Stari plac (lit. "Old ground"), also often referred to as Plinara Stadion, (or incorrectly in some foreign sources as Plinada Stadion) is a stadium in Split, Croatia used originally for association football and later mainly for rugby union. It hosted a match between Yugoslavia and Netherlands in the UEFA Euro 1972 qualifying tournament, and in April 2010 a match between Croatia national rugby union team playing against Netherlands in the 2008-10 European Nations Cup tournament. Stari plac is the home ground of Rugby Club Nada Split.

The area the stadium was built on was originally a gasworks and was also used as a military training ground by the army. It was initially used as the home stadium of HNK Hajduk Split, and although it was their basic venue in the early years and it was not until 1926 that the first stand was built.

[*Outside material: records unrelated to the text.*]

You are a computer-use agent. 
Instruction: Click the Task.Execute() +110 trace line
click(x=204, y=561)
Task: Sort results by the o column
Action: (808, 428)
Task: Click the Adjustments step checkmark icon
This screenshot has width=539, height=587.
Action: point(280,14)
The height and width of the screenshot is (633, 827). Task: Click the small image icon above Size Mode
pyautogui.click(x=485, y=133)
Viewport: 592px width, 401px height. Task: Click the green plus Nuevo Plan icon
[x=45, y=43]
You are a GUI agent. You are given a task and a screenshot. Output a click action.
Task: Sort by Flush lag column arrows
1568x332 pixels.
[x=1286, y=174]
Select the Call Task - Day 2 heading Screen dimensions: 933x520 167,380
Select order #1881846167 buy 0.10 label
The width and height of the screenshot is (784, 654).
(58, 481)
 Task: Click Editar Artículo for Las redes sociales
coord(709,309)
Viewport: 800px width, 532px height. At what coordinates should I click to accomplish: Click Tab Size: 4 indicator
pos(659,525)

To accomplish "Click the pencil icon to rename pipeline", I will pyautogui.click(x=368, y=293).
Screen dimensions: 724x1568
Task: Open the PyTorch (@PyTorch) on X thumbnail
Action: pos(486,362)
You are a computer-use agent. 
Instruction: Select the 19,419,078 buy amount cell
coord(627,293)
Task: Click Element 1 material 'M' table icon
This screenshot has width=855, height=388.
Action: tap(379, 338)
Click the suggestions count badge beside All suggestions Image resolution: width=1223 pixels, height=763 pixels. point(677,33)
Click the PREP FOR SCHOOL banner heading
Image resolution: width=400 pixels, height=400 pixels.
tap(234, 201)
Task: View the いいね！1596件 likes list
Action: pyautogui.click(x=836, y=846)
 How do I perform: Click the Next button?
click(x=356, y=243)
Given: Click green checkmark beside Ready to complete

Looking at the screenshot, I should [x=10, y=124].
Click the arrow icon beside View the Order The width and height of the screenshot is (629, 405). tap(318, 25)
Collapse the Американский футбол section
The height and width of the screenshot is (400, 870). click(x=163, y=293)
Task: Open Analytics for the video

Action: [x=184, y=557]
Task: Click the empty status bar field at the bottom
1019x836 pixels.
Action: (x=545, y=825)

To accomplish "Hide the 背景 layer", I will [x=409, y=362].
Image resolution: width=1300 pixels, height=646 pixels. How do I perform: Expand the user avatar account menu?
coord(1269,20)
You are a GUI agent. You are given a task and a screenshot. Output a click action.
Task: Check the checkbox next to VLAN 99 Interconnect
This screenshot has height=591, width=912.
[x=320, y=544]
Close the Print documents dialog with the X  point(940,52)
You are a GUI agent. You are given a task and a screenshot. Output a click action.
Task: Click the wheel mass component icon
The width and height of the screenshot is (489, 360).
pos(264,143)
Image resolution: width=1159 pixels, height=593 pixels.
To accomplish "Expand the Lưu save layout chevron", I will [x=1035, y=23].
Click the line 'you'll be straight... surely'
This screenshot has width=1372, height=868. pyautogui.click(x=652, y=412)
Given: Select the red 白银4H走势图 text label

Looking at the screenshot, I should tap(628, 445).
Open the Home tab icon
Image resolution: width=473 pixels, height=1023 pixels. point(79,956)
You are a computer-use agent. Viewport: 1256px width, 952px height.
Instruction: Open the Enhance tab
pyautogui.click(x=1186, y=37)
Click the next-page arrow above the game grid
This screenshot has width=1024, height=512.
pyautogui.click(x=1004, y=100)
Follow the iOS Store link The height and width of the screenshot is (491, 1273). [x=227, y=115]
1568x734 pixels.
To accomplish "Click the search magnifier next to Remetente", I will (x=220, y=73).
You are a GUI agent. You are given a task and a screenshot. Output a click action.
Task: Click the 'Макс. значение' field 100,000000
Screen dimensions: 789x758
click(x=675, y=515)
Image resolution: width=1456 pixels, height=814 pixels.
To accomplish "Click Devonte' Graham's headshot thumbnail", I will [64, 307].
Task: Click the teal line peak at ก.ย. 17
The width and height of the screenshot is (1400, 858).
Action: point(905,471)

In the beginning the 100 x 60 meters pitch was oriented west-to-east. After First World War it was resized to 105 x 70 meters on a north-to-south orientation. Its first wooden stands, built in 1926, burned down that same year. Three years later new  stands were built with a capacity of 900 people, but these were gradually demolished during the Second World War. After the war the stadium received a major reconstruction with a new drainage system, and a wooden west stand for 1400 people. Ten years later the sandy pitch was replaced with grass one, and later on new stands were built on eastern side of the pitch.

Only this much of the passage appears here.